Saturday, 6 October 2018

When Life Happens...

WHEN LIFE HAPPENS...

I don't know why I am writing this but I hope it blesses someone. Over the past few weeks I have been battling with being depressed getting back up again, being embarrassed, pulling myself together again; remembering the past trying to erase things from my mind again and again. But, few days ago, after listening to my pastor preach in church, I decided to study the new Testament of the Bible extensively and intentionally too. I started and I'm now at the part where Jesus taught the BEATITUDES. I had actually read that chapter and was ready to move on to the next but something pulled me back to the 9 Beatitudes. So I decided to stay on it. I took it 2 a day and did a study on on it.

I don't want to bore you with my study but one of the major lessons I have learnt from this study and from trying to practice what I have learnt this week is that when life happens to you, you let it go. Now, I am not saying you should give up or die but you need to set what ever it is free because the truth is you are actually setting your self free.

For me, as a single lady I was okay. I did good in my career, I had side businesses that brought in money, I had successful friends around. I had love, I had a 'sound' relationship with God and all the good you can think of. So, When I got married , I entered into the marriage with the mind set of bliss forever. Forgetting that, life will sure happen. In my case, it started early. The first thing that happened was that my husband lost his job a week after our marriage. I thought to myself, the devil is just trying, my husband will get a job soon. The next that happened was that I got pregnant despite the fact that we planned not to have a baby until after 6 months. And remember, I was the only one working. Now, I should mention that there were pressures from my In-laws too. And, because of the kind of person I am, I couldn't talk to anyone about what I was facing. I cried everyday and I am not exaggerating I cried everyday.My husband and I started having issues that at the end I never could explain why. All I knew was it always starts with a simple conversation and then grows into an argument and then blows up.

What in God's name is happening to me! I asked this question everyday with no answer. it kept getting worse. I got to a state where I could not do my devotion (having a personal time meditating and communing with God). I was just numb. And, when I say numb, I really got to a state where I got used to pain, crying, thinking, even while pregnant. I was confused!
But, after I gave birth, I told God, "I want my son to know the best of You". So, I started studying again, I opened up to my mum, a bit though. I love talking to God more. Though I still falter, but I make conscious effort to get back up again. Though, I still have issues with my husband but I can boldly say that those hot issues have reduced a lot!

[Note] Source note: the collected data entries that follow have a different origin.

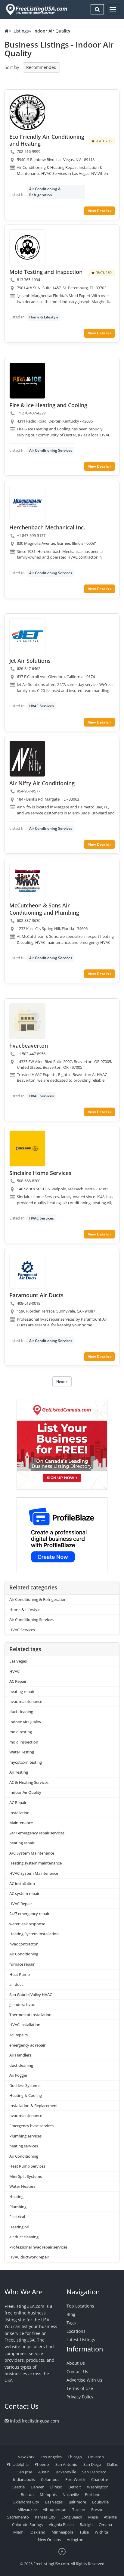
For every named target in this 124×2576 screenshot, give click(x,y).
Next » (62, 1381)
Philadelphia (18, 2464)
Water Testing (21, 1752)
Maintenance (21, 1822)
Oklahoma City (26, 2502)
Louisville (100, 2502)
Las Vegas (18, 1661)
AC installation (22, 1883)
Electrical (17, 2216)
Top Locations (80, 2306)
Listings (21, 31)
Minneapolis (62, 2532)
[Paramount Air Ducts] (27, 1270)
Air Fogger (18, 2075)
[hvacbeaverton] (27, 1021)
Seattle (18, 2487)
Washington (98, 2487)
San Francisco (94, 2472)
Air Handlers (20, 2055)
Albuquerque (54, 2509)
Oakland (37, 2532)
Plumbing (17, 2206)
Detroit (74, 2487)
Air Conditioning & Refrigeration (45, 191)
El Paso (56, 2487)
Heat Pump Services (27, 2166)
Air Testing (18, 1772)
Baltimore (77, 2502)
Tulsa (84, 2532)
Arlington (75, 2539)
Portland (93, 2494)
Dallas (112, 2464)
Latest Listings (81, 2339)
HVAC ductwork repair (29, 2257)
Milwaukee (27, 2509)
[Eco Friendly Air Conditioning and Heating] (27, 112)
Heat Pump (19, 1974)
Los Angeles (51, 2457)
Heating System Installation (34, 1933)
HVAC (14, 1671)
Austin (44, 2472)
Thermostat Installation (30, 2014)
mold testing (20, 1731)
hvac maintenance (25, 1701)
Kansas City (45, 2517)
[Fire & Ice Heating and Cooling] (27, 380)
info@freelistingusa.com (34, 2421)
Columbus (50, 2479)
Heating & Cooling (25, 2095)
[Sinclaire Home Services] (27, 1148)
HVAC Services (41, 705)
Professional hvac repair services (38, 2247)
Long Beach (71, 2517)
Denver (37, 2487)
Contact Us (77, 2371)
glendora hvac (22, 2004)
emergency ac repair (27, 2045)
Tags (71, 2323)
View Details (99, 210)
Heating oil (19, 2227)
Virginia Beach (61, 2524)
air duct (16, 1984)
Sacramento (18, 2517)
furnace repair (22, 1964)
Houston (96, 2457)
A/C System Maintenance (31, 1853)
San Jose (24, 2472)
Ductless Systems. (25, 2085)
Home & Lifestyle (43, 317)
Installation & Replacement (33, 2105)
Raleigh (86, 2524)
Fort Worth (75, 2479)
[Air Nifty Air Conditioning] (27, 759)
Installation (19, 1812)
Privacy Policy (80, 2397)
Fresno (97, 2509)
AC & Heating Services (28, 1782)
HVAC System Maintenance (33, 1873)
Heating (16, 2196)
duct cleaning (21, 1711)
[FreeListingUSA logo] (36, 9)
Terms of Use (80, 2388)
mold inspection (23, 1742)
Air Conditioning (23, 1954)
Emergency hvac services (31, 2125)
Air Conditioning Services (50, 450)
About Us (76, 2363)
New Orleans (49, 2539)
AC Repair (17, 1681)
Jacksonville (66, 2472)
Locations (76, 2331)
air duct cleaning (24, 2237)
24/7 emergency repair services (36, 1833)
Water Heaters (22, 2186)
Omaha (105, 2524)
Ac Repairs (18, 2035)
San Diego (92, 2464)
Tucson (78, 2509)
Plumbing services (25, 2136)
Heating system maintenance (35, 1863)
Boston (27, 2494)
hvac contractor (23, 1944)
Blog (71, 2314)
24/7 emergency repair (29, 1913)
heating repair (21, 1691)
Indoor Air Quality (25, 1722)
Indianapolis (24, 2479)
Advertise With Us (84, 2380)
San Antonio (66, 2464)
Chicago (75, 2457)
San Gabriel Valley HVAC (30, 1994)
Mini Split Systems (25, 2176)
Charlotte (99, 2479)
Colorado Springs (27, 2524)
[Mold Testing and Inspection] (27, 247)
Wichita (101, 2532)
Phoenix (42, 2464)
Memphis (48, 2494)
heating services (23, 2146)
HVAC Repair (20, 1903)
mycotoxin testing (25, 1762)
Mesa (93, 2517)
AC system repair (24, 1893)
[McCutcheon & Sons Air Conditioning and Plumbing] (27, 881)
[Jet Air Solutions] (27, 636)
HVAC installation (24, 2024)
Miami (18, 2532)
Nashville (71, 2494)
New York (26, 2457)
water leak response (27, 1924)
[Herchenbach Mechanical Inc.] (27, 503)
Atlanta (110, 2517)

Now, back to LETTING GO. You must understand that Life will definitely happen to you and holding on to what ever happens to is just a waste of time you must consciously learn to let go of life itself and this is what I have learnt from the Beatitudes. It is a lesson of releasing everything to be able to get back everything that is best. Let the pain go, let the fight go, let those friends go, let go of everything and let your focus be on you. However, you cannot focus on yourself because you are weak, weak in every sense of it. So you need to get help from someone stronger. And, for me I always run back to God.


If you are reading this and you are at that state where you can't push again, you are just TIRED! I want you to know that JESUS CHRIST went through worse and he came out. Now, he did not just choose to, he did it for you. I have gone through hell myself, but I can write this to you because God has given me himself in  JESUS CHRIST. I have him to always run to for strength, for cover, for help. 

Run to Him now and he will receive you.